[Collected data entries]
——
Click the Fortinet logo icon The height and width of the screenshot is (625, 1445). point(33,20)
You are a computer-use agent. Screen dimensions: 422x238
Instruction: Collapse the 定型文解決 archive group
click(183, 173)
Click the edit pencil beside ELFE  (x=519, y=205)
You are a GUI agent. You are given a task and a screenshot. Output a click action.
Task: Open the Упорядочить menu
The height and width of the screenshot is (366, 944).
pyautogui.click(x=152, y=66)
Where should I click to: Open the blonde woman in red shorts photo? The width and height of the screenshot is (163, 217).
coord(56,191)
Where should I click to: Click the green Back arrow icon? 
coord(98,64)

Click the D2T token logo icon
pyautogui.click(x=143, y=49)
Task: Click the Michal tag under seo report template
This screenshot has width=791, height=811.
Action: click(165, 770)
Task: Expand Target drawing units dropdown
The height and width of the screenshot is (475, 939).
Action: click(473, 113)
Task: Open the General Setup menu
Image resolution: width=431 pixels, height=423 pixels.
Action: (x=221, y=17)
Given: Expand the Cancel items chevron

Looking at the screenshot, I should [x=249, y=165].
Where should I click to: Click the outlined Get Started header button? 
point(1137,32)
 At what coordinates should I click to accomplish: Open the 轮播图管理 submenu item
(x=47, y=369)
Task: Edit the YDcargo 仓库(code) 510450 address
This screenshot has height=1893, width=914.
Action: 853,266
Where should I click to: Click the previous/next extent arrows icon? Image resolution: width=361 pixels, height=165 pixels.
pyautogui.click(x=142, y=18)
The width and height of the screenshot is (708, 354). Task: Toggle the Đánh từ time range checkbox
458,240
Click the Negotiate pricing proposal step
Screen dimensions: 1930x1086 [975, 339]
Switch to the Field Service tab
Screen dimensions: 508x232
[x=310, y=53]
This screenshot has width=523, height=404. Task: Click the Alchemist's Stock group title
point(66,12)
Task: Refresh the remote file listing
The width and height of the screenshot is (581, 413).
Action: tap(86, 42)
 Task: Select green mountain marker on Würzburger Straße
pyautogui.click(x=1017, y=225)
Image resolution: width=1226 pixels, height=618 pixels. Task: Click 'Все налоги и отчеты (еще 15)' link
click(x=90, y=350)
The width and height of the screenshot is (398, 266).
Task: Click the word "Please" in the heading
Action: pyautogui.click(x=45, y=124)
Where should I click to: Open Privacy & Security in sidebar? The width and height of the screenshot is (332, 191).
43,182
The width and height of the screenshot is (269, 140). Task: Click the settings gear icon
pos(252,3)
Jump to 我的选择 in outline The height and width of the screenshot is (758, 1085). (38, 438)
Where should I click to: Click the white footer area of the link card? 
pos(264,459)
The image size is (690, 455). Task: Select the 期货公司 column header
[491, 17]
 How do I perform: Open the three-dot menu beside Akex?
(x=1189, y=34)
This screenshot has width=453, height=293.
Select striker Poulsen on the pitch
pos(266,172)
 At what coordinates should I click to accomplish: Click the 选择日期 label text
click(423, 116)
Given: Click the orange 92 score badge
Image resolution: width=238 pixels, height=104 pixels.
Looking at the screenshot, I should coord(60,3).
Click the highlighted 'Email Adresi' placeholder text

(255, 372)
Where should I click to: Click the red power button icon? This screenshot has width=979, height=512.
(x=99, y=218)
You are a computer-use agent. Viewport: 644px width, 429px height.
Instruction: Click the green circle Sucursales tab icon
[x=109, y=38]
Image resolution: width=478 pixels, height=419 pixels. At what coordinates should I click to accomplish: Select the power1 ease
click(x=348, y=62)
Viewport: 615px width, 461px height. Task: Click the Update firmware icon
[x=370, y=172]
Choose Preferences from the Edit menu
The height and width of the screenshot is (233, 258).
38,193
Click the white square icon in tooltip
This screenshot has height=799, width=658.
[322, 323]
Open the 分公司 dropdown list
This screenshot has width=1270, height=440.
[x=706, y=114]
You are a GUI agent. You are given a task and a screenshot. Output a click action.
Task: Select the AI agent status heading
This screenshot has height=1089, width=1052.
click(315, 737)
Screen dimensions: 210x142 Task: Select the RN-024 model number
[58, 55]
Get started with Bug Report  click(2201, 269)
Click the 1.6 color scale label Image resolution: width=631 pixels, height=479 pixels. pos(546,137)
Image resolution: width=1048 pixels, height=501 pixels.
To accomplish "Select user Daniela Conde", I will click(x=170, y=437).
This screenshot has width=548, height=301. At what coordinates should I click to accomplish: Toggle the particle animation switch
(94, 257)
——
- **Task details**: State how many lines of the entries include the string "agent", with nothing besides the number.

- **Result for this task**: 5